%%

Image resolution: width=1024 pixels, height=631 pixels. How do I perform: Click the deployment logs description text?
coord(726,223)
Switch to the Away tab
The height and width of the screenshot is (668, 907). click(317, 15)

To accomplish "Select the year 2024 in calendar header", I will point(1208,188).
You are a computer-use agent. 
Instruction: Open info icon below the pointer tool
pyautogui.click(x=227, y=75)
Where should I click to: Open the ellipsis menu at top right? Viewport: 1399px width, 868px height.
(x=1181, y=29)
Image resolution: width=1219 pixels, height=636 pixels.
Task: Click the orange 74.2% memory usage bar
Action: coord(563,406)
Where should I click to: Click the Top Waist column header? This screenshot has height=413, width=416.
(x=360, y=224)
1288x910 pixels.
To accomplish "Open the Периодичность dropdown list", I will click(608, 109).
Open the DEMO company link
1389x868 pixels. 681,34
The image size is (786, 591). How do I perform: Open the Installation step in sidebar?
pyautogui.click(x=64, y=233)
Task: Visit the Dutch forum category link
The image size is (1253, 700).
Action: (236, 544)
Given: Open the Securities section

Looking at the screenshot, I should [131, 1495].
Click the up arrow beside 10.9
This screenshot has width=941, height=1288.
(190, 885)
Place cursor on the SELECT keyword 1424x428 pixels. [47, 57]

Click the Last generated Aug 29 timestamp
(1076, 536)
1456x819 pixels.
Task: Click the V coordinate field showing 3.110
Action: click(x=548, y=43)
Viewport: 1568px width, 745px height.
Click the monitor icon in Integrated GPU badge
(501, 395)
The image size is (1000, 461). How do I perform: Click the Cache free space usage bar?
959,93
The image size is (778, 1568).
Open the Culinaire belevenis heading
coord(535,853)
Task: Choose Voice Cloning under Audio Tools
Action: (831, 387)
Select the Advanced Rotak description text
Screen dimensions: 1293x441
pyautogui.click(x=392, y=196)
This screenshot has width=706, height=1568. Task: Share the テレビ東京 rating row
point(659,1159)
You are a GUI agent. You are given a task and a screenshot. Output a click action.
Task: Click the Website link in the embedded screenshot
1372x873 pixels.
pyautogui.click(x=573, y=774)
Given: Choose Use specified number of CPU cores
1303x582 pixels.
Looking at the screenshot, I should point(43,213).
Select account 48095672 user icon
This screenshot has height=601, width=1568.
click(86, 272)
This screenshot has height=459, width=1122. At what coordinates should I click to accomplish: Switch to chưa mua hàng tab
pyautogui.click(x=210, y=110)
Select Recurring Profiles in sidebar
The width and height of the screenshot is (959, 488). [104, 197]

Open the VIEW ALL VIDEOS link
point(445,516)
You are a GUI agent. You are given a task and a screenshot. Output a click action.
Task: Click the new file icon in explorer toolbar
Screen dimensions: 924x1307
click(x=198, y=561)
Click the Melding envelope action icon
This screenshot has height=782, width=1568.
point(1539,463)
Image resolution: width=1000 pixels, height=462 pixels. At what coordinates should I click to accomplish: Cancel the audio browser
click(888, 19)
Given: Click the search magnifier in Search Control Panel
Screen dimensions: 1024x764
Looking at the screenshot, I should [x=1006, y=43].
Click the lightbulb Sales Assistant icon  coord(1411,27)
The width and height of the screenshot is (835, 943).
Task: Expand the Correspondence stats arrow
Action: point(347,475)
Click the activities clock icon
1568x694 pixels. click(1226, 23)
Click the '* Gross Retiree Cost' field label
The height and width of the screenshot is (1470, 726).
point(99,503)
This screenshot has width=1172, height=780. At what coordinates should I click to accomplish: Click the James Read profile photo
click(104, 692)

%%

→ **WHAT TO WORK ON**: Rewrite all of the data above with every occurrence of "Viewport" changed to "Display". Leave everything else unchanged.

→ **RESPONSE BELOW**:
Image resolution: width=1024 pixels, height=631 pixels. How do I perform: Click the deployment logs description text?
coord(726,223)
Switch to the Away tab
The height and width of the screenshot is (668, 907). click(317, 15)

To accomplish "Select the year 2024 in calendar header", I will point(1208,188).
You are a computer-use agent. 
Instruction: Open info icon below the pointer tool
pyautogui.click(x=227, y=75)
Where should I click to: Open the ellipsis menu at top right? Display: 1399px width, 868px height.
(x=1181, y=29)
Image resolution: width=1219 pixels, height=636 pixels.
Task: Click the orange 74.2% memory usage bar
Action: coord(563,406)
Where should I click to: Click the Top Waist column header? This screenshot has height=413, width=416.
(x=360, y=224)
1288x910 pixels.
To accomplish "Open the Периодичность dropdown list", I will click(608, 109).
Open the DEMO company link
1389x868 pixels. 681,34
The image size is (786, 591). How do I perform: Open the Installation step in sidebar?
pyautogui.click(x=64, y=233)
Task: Visit the Dutch forum category link
The image size is (1253, 700).
Action: (236, 544)
Given: Open the Securities section

Looking at the screenshot, I should [131, 1495].
Click the up arrow beside 10.9
This screenshot has width=941, height=1288.
(190, 885)
Place cursor on the SELECT keyword 1424x428 pixels. [47, 57]

Click the Last generated Aug 29 timestamp
(1076, 536)
1456x819 pixels.
Task: Click the V coordinate field showing 3.110
Action: click(x=548, y=43)
Display: 1568px width, 745px height.
Click the monitor icon in Integrated GPU badge
(501, 395)
The image size is (1000, 461). How do I perform: Click the Cache free space usage bar?
959,93
The image size is (778, 1568).
Open the Culinaire belevenis heading
coord(535,853)
Task: Choose Voice Cloning under Audio Tools
Action: (831, 387)
Select the Advanced Rotak description text
Screen dimensions: 1293x441
pyautogui.click(x=392, y=196)
This screenshot has width=706, height=1568. Task: Share the テレビ東京 rating row
point(659,1159)
You are a GUI agent. You are given a task and a screenshot. Output a click action.
Task: Click the Website link in the embedded screenshot
1372x873 pixels.
pyautogui.click(x=573, y=774)
Given: Choose Use specified number of CPU cores
1303x582 pixels.
Looking at the screenshot, I should point(43,213).
Select account 48095672 user icon
This screenshot has height=601, width=1568.
click(86, 272)
This screenshot has height=459, width=1122. At what coordinates should I click to accomplish: Switch to chưa mua hàng tab
pyautogui.click(x=210, y=110)
Select Recurring Profiles in sidebar
The width and height of the screenshot is (959, 488). [104, 197]

Open the VIEW ALL VIDEOS link
point(445,516)
You are a GUI agent. You are given a task and a screenshot. Output a click action.
Task: Click the new file icon in explorer toolbar
Screen dimensions: 924x1307
click(x=198, y=561)
Click the Melding envelope action icon
This screenshot has height=782, width=1568.
point(1539,463)
Image resolution: width=1000 pixels, height=462 pixels. At what coordinates should I click to accomplish: Cancel the audio browser
click(888, 19)
Given: Click the search magnifier in Search Control Panel
Screen dimensions: 1024x764
Looking at the screenshot, I should [x=1006, y=43].
Click the lightbulb Sales Assistant icon  coord(1411,27)
The width and height of the screenshot is (835, 943).
Task: Expand the Correspondence stats arrow
Action: point(347,475)
Click the activities clock icon
1568x694 pixels. click(1226, 23)
Click the '* Gross Retiree Cost' field label
The height and width of the screenshot is (1470, 726).
point(99,503)
This screenshot has width=1172, height=780. At what coordinates should I click to accomplish: Click the James Read profile photo
click(104, 692)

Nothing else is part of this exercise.